As I’ve previously discussed, English accents exhibit various types of /r/ sounds. Yet few are as peculiar as the /r/ once typical of an accent known as the Northumbrian burr, spoken in rural areas of Northeast England.
The burr was notorious for its uvular /r/ sound, similar to the /r/ in Metropolitan French or Standard German. To put that into impressionistic terms, it was a ‘swallowed’ r, pronounced from the back of the throat.
The burr is clearly audible in this old recording made for the Survey of English dialects in the 1950’s (courtesy of the British Library).
[more…]
Where did this strangely ‘continental’ /r/ come from? What makes this region so unique that from its villages would emerge this most rare of English rhotics? One possible clue can be found in the history of English in the area, as summarized in this passage from a description of Middle English dialects* on the UPenns’s Linguistics Department website:
In the aftermath of the great Scandinavian invasions of the 860’s and 870’s, large numbers of Scandinavian families settled in northern and northeastern England … in some areas their settlements had so completely displaced the preexisting English settlements that they cannot have had sufficient contact with native speakers of Old English to learn the language well. They learned it badly, carrying over into their English various features of Norse…
So it seems there was a stronger-than-usual connection between the English in Northumbria and Old Norse. Those with some knowledge of Scandinavian tongues might see a possible link in that Danish and certain dialects of Swedish and Norwegian feature uvular /r/’s. But in their book Dialectology, linguists JK Chambers and Peter Trudgill posit that the uvular /r/ heard in modern Scandinavian countries actually originated in Paris, and spread from city to city in Western and Northern Europe.
So how the Scandinavian connection might have actually produced the unusual /r/ of the region is anyone’s guess. Nevertheless, it seems that the region was linguistically isolated from the beginning.
As to how the /r/ disappeared, well, that one isn’t so difficult to figure out. The ‘standard’ English alveolar approximant has conquered the traditional trills that were once part of rural English dialects. Although its memory lives on, the Northumbrian burr will most likely never reemerge.
*I’ve yet to find out who the author is of this page, as it’s buried in a largely inaccessible part of the website.
The description you mention appears to be by:
Donald Ringe, Kahn Term Professor in Linguistics
Historical linguistics, Indo-European, morphology (Ph.D. Yale, 1984)
(I suppose it’s possible that Dr. Ringe is not the author, but the editor, of that particular page; but at any rate, it’s related to his field, and that’s his name and first initial in the URL.)
Well, that makes a ton of sense.
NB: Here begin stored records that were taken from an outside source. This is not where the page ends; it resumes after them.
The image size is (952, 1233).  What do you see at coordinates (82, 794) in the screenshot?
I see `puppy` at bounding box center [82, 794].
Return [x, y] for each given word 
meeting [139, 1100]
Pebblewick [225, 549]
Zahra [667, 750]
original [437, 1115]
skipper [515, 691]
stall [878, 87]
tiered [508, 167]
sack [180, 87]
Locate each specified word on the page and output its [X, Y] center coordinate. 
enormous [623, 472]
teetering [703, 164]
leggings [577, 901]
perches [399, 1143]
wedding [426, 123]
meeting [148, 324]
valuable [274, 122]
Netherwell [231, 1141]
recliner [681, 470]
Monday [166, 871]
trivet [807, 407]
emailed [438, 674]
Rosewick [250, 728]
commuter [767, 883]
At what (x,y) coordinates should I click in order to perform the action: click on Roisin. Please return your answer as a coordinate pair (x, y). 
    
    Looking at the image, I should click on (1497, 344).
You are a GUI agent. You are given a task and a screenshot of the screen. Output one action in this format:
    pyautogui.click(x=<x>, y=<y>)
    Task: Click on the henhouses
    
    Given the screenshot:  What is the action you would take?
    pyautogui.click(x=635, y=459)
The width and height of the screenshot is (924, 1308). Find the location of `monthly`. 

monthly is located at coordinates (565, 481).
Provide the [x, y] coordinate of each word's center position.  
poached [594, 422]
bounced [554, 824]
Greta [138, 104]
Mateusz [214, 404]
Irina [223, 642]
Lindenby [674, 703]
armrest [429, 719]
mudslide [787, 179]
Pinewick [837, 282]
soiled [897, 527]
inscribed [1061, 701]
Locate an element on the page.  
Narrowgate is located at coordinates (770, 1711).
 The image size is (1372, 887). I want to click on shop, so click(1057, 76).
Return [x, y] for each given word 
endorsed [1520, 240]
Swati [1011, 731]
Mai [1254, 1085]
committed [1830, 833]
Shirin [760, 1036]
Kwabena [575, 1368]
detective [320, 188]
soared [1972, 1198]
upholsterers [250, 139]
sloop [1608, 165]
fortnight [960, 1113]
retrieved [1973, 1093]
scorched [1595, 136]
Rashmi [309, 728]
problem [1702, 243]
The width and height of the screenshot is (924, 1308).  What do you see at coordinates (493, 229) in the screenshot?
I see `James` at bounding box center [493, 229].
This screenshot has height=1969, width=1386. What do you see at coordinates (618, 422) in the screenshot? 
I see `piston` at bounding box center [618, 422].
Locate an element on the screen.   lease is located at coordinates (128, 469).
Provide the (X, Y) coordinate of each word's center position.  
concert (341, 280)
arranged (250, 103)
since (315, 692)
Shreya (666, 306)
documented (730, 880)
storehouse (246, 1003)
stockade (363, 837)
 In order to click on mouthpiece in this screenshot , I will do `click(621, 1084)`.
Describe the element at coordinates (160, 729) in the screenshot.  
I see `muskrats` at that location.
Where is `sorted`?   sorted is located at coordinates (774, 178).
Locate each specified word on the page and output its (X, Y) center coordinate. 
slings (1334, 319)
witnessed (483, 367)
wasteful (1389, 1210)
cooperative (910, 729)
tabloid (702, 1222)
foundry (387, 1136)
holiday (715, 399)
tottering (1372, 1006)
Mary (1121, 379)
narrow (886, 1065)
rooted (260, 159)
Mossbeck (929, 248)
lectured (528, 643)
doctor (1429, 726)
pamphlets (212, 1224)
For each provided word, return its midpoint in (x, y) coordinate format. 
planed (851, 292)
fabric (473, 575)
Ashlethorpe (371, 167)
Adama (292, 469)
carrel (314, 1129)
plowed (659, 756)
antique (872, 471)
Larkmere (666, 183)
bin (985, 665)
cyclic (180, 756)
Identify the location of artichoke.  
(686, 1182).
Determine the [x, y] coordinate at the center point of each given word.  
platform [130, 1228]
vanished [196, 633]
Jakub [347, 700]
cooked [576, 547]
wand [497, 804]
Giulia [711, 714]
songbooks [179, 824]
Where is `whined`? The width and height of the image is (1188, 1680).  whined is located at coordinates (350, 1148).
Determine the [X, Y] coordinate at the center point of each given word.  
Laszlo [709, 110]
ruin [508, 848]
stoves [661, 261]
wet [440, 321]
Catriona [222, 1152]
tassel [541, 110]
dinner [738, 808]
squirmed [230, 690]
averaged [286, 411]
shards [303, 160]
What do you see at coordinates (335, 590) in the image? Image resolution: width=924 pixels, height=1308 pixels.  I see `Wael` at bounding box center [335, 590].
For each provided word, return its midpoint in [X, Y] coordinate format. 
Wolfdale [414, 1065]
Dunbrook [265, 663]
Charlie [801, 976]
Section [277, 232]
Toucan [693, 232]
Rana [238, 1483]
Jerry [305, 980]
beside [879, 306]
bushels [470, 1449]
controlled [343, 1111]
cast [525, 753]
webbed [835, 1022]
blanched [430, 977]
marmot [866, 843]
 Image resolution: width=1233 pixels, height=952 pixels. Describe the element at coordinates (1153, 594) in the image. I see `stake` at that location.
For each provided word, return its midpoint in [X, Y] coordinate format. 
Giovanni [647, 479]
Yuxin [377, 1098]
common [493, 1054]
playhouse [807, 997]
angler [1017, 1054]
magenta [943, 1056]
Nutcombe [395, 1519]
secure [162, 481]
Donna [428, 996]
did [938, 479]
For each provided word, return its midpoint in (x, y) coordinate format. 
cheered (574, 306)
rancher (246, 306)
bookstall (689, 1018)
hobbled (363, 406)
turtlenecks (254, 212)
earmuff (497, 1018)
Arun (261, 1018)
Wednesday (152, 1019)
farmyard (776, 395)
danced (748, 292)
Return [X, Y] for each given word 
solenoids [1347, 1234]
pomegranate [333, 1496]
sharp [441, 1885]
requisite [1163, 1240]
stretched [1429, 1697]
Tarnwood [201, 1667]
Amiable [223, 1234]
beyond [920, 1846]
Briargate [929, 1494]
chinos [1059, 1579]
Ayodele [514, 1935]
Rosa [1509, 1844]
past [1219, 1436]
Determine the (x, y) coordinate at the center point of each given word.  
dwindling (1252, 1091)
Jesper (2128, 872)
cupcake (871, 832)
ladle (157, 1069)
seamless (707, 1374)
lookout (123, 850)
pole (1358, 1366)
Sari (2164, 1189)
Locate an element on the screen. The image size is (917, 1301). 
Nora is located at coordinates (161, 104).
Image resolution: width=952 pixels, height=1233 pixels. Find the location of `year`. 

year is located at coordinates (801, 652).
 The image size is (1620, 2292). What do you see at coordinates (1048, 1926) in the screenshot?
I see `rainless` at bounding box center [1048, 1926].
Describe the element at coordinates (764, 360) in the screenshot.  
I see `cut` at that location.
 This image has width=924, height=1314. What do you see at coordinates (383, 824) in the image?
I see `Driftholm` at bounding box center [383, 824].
Don’t know why I didn’t make that connection before!
That’s “What ever happened”, with a space, i.e. “what, at any time, happened”. “Whatever happened” would be a nominal clause, not a question.
– The north east – and modern Northumberland in particular – were largely beyond the range of the Scandinavian settlement. This can be seen graphically in the case of place names and also in the use of geographic terms of Scandinavian origin like “fell” and “beck”. This just adds to the unlikeliness of a Scandinavian origin.
An interesting map, which rather surprised me. Although it is not as though there is no Scandinavian influence there, and some place endings are not in the list, such as -wick, as in Berwick.
Here is an interesting overview article:
TYNESIDE and NORTHUMBRIAN DIALECT
Some interesting stuff from the Ordnance Survey on placenames, focusing on Scotland, as (so they say) these have been less subject to later linguistic changes, and so retain the Scandinavian elements more clearly:
Placenames
Scandinavian intro
glossary
Scandinavian guide (pdf)
I read that the Northumbrian ‘r’ came about because of the high regard for the local hero Hotspur “Percy” who had a similar speech pattern.
There are also some Irish and Scottish accents/idiolects (idiocents?) with uvular R (I’m sorry if people have already pointed this out on here a million times). And Northumbria borders Scotland of course.
Uvuluar /r/s in those accents are different though: They’re typically found in exclusively syllable-coda positions.